[Given entries]
· · ·

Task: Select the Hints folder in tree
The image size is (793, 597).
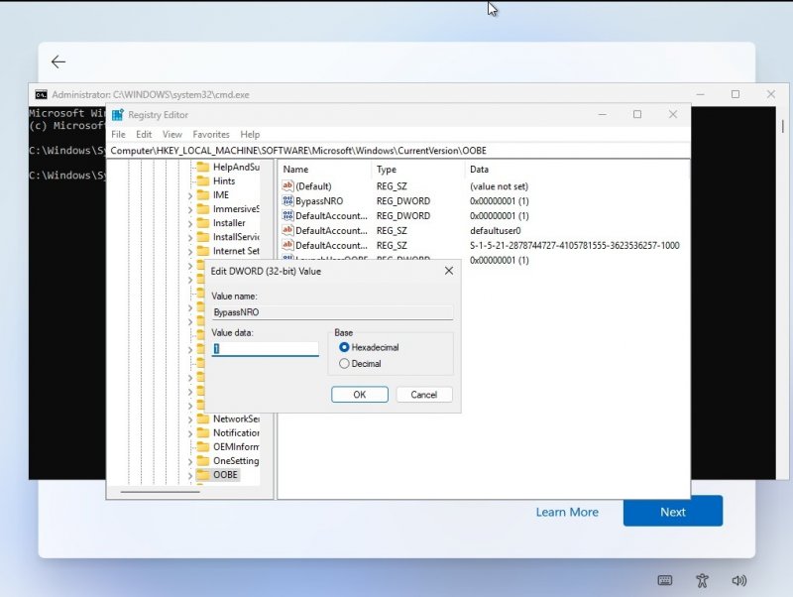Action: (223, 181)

· · ·

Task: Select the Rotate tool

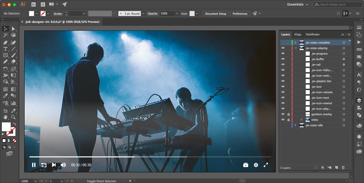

· · ·

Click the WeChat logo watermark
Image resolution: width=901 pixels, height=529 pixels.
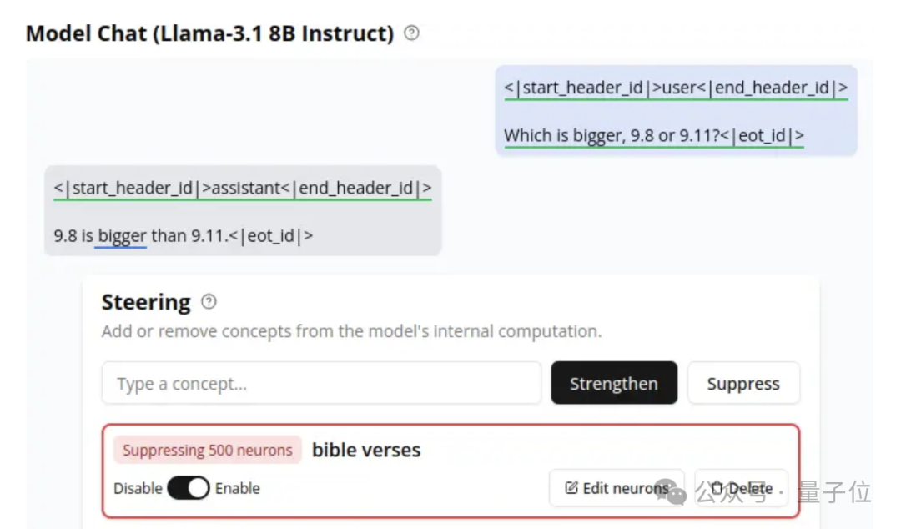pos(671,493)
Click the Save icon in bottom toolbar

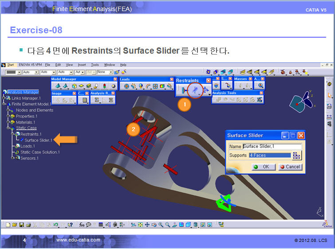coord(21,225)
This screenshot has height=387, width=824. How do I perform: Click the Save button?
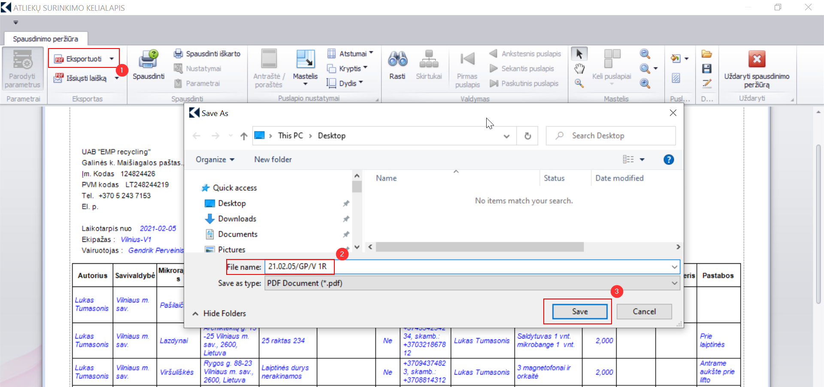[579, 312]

· · ·

[Task instructions] For every line of the material above that contains the word "Select", show the line.

[Your response]
Task: Select the Hints folder in tree
Task: Select the Rotate tool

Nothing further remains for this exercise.